Depends on what. What you can't get manufactured in the US is the bottom of the bin, razor thin margins, low quality stuff. You need easy access to the Shenzen market of super low quality components for that, with ready substitutions and even re-used parts at times.
If your part is very labour intensive to make that doesn't help either.
If there's some kind of reasonable margin and then yes you can (and I have). It wasn't complex from a manufacturing point of view: all surface mount, almost all parts on one side and I took care with the DMF to minimize the amount of hand work needed.
What can be profitably manufactured in the US is maybe a smaller subset of what can be profitably manufactured in China. But if you've got any certification, quality tracking stuff then it's one hell of a lot easier to get it done in the US. You'd need immense volume before the cost of the effort to do all of that in China was exceeded by the difference in margins.
SJW n. One who posts facts.
The problem today with having digital electronics as a hobby is not hardware-related, it's simply thinking up useful things to do. How many times have you seen someone ask "I got this Arduino/Rasberry Pi (as a gift, in a contest, some other way), what can I do with it?"... If you can buy from China sources, the prices of most common components is very very inexpensive. Chinese Arduino clones cost $2-$3, and for just a few dollars more you can get boards with other processors that are much faster and have more memory--assuming you write a program that needs either of those things. Display screens cost $3, basic GPS chips cost $1, various wifi/wireless chips cost $3, CCD cameras cost $3, laser rangefinders cost $8, a cell phone radio (requires a SIM) costs $8.
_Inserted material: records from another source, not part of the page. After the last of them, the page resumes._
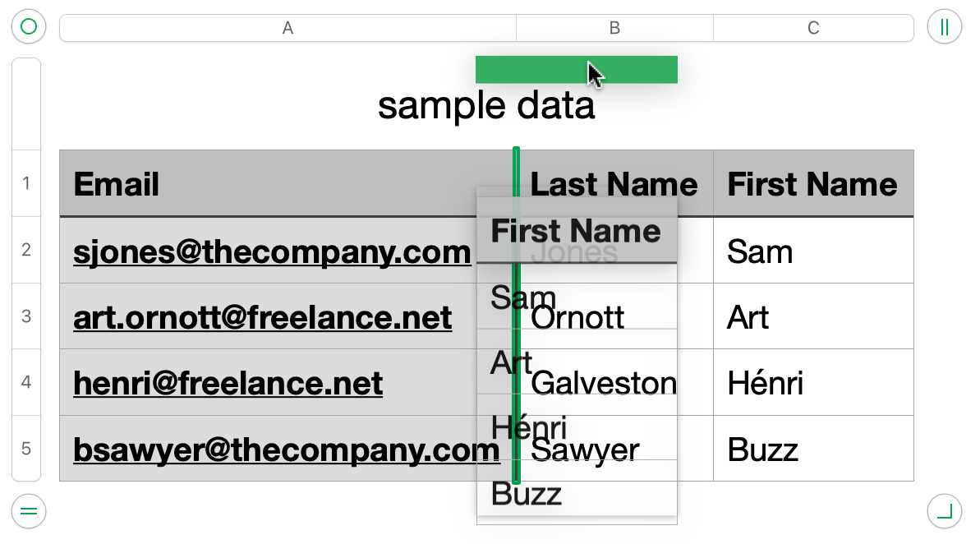The image size is (980, 544).
Task: Select column A header
Action: coord(288,28)
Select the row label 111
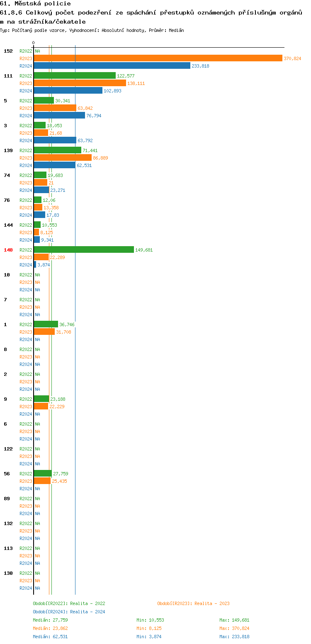Image resolution: width=311 pixels, height=644 pixels. point(8,76)
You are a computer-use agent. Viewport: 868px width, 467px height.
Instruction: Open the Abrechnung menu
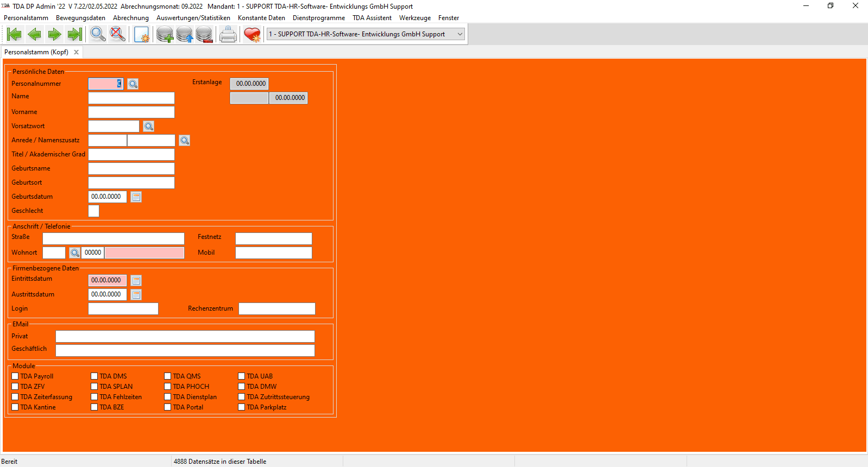coord(130,18)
I do think that the main reason for the popularity of Arduino is that both the hardware and the software were made specifically to be easy to use.
Interest/sales of a given processor or IC tend to pick up a lot after there is an Arduino IDE board definition or library for it.
I suspect that people assume that if they cannot get the "professional" dev environment to work, they assume they can still get it to work in the Arduino IDE.
I deal with non-consumer stuff. Contract manufacturers are still used much of the time for convenience and cost. They can be set up to have orders shipped directly from factory to the customer. Onshore manufacturing is good for prototypes, test runs, getting the kinks worked out, or final assemblies (for more complicated stuff). Much of the cost comes from testing the products during manufacture since they're being sold to more discerning customers and failures means more cost to us in the long run.
Salaries is mostly about personnel to set up and monitor the production lines, once it's ready to go most manufacturing is not labor intensive. Almost none of this is like the old assembly lines from the past. Some bits may need humans (attaching antennas, plugging in cables, etc) but that's for final product and not the bare boards.
Don't forget the Lectron blocks.
Bruce Perens.
They've always been like Legos! Even back in the late 70's / early 80's... Yeah, you may have had some pull up resistors, or other crappy discrete glue, analog/linear bullshit in between something, but...
Now get off my lawn!
I have none that I know of--yet, but when I do I hope I don't find them by stepping on them like Lego.
So how do they handle address conflicts? I've been a dev on a highly I2C'ed system, and while there are also electrical issues to having lots of devices, the big one is how you set an address. Most chips only have two or three address select pins, if that many. Even if you use a microprocessor as the slave device, there still needs to be a way to configure it. About the only truly reliable way for a hobby-brick system is gating SCL for each device.